Start of Block
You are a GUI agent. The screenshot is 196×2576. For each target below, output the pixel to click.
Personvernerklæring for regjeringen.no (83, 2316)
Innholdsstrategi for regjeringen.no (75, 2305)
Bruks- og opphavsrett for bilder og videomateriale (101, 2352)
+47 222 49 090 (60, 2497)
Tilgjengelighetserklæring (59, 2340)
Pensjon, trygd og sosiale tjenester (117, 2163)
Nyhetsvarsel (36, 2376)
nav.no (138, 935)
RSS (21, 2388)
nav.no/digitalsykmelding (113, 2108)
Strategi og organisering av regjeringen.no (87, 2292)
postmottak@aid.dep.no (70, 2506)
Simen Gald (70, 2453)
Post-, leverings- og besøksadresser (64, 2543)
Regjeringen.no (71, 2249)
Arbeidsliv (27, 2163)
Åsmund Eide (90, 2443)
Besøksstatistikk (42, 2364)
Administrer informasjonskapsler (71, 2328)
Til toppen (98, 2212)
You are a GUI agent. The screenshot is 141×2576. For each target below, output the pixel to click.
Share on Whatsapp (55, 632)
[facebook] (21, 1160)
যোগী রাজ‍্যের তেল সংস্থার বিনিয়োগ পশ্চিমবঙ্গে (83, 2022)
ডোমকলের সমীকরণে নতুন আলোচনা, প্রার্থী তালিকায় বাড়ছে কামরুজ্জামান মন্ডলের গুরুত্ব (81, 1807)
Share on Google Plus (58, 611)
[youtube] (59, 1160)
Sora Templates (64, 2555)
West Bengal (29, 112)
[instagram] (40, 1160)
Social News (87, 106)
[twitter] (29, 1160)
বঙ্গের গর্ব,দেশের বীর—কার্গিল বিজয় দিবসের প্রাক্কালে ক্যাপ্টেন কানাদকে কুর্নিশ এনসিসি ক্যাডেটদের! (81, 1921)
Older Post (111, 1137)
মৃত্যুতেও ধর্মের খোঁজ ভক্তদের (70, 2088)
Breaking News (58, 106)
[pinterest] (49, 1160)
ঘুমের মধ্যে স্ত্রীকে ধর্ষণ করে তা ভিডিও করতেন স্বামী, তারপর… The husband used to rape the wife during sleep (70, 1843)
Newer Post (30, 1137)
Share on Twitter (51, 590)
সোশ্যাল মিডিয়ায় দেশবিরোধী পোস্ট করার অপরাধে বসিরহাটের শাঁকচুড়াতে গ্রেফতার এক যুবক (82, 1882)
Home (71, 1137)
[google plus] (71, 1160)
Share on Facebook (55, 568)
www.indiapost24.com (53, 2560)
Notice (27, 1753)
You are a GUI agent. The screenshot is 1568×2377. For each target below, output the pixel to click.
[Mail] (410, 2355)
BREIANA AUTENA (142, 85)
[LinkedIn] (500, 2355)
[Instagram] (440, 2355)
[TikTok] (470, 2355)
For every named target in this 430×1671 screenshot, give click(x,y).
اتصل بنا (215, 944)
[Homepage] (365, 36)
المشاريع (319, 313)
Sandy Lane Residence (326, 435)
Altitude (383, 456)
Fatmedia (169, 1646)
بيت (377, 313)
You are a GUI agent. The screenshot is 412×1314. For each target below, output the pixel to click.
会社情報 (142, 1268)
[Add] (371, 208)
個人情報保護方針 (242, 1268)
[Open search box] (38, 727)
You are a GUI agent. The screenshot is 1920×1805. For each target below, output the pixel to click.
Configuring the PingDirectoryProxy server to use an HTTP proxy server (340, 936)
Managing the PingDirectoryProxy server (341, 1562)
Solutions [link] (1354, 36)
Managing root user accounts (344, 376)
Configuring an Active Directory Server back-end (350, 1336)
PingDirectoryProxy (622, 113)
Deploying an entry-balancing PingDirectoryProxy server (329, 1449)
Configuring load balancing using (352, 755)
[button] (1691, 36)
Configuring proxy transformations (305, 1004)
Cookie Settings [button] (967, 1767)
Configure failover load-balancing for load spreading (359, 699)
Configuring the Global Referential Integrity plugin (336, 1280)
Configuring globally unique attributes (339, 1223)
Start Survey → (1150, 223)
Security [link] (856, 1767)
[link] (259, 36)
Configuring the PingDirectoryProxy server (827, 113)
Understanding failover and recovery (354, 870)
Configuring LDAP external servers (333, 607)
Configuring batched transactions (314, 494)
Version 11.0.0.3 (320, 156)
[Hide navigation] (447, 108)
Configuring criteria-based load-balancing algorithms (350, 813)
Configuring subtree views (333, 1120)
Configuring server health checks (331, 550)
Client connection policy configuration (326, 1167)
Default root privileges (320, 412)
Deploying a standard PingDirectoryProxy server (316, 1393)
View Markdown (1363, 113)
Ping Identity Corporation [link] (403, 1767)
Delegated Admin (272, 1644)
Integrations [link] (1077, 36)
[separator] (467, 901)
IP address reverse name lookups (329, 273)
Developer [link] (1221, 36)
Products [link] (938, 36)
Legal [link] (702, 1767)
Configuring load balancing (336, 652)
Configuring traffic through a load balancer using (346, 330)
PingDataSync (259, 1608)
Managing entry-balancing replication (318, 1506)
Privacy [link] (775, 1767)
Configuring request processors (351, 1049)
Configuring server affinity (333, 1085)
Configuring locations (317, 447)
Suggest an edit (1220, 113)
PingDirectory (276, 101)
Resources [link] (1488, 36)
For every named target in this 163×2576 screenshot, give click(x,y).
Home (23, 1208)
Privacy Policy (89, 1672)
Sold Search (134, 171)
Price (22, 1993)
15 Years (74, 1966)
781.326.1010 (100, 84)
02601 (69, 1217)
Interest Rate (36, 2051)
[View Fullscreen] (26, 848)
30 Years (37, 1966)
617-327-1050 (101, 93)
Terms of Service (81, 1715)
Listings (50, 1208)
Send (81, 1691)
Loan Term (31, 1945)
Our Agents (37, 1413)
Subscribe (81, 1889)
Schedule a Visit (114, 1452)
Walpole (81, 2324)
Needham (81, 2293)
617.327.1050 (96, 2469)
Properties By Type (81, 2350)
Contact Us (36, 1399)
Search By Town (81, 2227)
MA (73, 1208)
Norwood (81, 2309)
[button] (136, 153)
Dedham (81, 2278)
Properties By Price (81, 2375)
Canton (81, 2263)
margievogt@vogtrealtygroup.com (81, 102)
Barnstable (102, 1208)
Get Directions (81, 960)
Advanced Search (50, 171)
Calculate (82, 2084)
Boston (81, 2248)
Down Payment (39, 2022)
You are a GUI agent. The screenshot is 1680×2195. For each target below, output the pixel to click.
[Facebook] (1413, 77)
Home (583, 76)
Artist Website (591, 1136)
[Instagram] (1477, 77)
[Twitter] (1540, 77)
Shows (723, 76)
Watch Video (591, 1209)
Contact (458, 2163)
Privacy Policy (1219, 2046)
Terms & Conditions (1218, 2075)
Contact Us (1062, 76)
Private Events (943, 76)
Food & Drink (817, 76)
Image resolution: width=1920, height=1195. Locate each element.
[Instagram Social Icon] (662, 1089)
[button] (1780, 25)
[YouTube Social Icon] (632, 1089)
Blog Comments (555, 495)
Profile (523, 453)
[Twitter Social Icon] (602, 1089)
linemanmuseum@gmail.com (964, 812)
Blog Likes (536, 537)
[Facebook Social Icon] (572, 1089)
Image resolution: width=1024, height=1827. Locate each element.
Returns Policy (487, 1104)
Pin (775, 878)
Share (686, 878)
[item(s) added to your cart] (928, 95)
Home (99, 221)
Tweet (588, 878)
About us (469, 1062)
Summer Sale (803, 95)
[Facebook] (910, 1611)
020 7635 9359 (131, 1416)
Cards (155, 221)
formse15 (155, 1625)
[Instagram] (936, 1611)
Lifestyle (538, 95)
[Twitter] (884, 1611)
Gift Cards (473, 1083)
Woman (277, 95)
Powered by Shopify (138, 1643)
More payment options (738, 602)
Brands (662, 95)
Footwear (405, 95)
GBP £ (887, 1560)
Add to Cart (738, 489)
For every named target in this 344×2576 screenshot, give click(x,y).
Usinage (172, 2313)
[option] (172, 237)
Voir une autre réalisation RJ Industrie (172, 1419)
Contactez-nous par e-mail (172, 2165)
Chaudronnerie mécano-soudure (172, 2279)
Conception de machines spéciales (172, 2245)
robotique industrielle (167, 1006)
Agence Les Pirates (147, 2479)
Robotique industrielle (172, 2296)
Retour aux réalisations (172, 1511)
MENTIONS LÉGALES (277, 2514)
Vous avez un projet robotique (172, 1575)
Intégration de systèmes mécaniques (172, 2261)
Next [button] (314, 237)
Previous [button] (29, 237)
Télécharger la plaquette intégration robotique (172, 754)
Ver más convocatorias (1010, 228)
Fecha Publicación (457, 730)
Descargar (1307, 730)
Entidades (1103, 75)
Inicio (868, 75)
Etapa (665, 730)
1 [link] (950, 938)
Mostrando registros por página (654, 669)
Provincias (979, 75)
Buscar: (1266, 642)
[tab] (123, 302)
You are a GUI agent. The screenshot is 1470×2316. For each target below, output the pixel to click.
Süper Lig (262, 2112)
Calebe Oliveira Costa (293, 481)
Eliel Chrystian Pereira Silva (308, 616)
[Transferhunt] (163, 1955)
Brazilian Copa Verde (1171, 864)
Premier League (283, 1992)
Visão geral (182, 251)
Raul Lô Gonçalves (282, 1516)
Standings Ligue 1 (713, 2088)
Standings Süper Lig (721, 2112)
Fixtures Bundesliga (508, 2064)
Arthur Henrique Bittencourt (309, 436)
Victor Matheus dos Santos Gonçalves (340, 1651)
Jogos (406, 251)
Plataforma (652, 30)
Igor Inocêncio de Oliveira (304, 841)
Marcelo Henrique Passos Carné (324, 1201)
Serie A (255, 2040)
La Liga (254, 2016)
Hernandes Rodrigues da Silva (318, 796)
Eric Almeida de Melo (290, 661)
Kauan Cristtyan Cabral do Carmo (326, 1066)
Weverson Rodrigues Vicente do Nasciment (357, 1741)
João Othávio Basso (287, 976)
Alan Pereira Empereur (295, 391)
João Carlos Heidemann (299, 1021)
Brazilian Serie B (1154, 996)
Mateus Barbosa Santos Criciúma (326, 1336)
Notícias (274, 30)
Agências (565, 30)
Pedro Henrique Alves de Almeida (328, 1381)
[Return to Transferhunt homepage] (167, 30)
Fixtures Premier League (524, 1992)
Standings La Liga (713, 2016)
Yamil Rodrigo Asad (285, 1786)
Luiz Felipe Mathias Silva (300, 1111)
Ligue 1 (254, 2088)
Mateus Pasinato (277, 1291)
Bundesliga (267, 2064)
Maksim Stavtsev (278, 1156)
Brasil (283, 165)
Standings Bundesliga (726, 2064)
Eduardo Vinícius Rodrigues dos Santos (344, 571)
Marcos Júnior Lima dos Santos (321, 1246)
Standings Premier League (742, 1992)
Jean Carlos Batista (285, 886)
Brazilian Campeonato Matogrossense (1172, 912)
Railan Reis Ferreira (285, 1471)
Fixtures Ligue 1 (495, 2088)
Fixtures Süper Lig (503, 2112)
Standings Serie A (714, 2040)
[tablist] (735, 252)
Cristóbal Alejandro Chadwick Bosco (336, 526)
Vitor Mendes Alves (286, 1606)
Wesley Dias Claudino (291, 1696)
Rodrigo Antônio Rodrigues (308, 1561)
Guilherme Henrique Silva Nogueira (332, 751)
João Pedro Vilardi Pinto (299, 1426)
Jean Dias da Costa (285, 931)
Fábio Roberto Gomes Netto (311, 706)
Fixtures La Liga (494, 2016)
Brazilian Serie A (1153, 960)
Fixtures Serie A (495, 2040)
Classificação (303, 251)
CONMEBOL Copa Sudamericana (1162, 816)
End of Block
WORK ORDER ▸ In the listing above, find the line with "Get Directions (81, 960)" and the line with "[tab] (123, 302)", then reproduce both and every line between them exactly.

TASK SOLUTION ▸
Get Directions (81, 960)
Advanced Search (50, 171)
Calculate (82, 2084)
Boston (81, 2248)
Down Payment (39, 2022)
You are a GUI agent. The screenshot is 1680×2195. For each target below, output the pixel to click.
[Facebook] (1413, 77)
Home (583, 76)
Artist Website (591, 1136)
[Instagram] (1477, 77)
[Twitter] (1540, 77)
Shows (723, 76)
Watch Video (591, 1209)
Contact (458, 2163)
Privacy Policy (1219, 2046)
Terms & Conditions (1218, 2075)
Contact Us (1062, 76)
Private Events (943, 76)
Food & Drink (817, 76)
Image resolution: width=1920, height=1195. Locate each element.
[Instagram Social Icon] (662, 1089)
[button] (1780, 25)
[YouTube Social Icon] (632, 1089)
Blog Comments (555, 495)
Profile (523, 453)
[Twitter Social Icon] (602, 1089)
linemanmuseum@gmail.com (964, 812)
Blog Likes (536, 537)
[Facebook Social Icon] (572, 1089)
Image resolution: width=1024, height=1827. Locate each element.
Returns Policy (487, 1104)
Pin (775, 878)
Share (686, 878)
[item(s) added to your cart] (928, 95)
Home (99, 221)
Tweet (588, 878)
About us (469, 1062)
Summer Sale (803, 95)
[Facebook] (910, 1611)
020 7635 9359 (131, 1416)
Cards (155, 221)
formse15 (155, 1625)
[Instagram] (936, 1611)
Lifestyle (538, 95)
[Twitter] (884, 1611)
Gift Cards (473, 1083)
Woman (277, 95)
Powered by Shopify (138, 1643)
More payment options (738, 602)
Brands (662, 95)
Footwear (405, 95)
GBP £ (887, 1560)
Add to Cart (738, 489)
For every named target in this 344×2576 screenshot, give click(x,y).
Usinage (172, 2313)
[option] (172, 237)
Voir une autre réalisation RJ Industrie (172, 1419)
Contactez-nous par e-mail (172, 2165)
Chaudronnerie mécano-soudure (172, 2279)
Conception de machines spéciales (172, 2245)
robotique industrielle (167, 1006)
Agence Les Pirates (147, 2479)
Robotique industrielle (172, 2296)
Retour aux réalisations (172, 1511)
MENTIONS LÉGALES (277, 2514)
Vous avez un projet robotique (172, 1575)
Intégration de systèmes mécaniques (172, 2261)
Next [button] (314, 237)
Previous [button] (29, 237)
Télécharger la plaquette intégration robotique (172, 754)
Ver más convocatorias (1010, 228)
Fecha Publicación (457, 730)
Descargar (1307, 730)
Entidades (1103, 75)
Inicio (868, 75)
Etapa (665, 730)
1 [link] (950, 938)
Mostrando registros por página (654, 669)
Provincias (979, 75)
Buscar: (1266, 642)
[tab] (123, 302)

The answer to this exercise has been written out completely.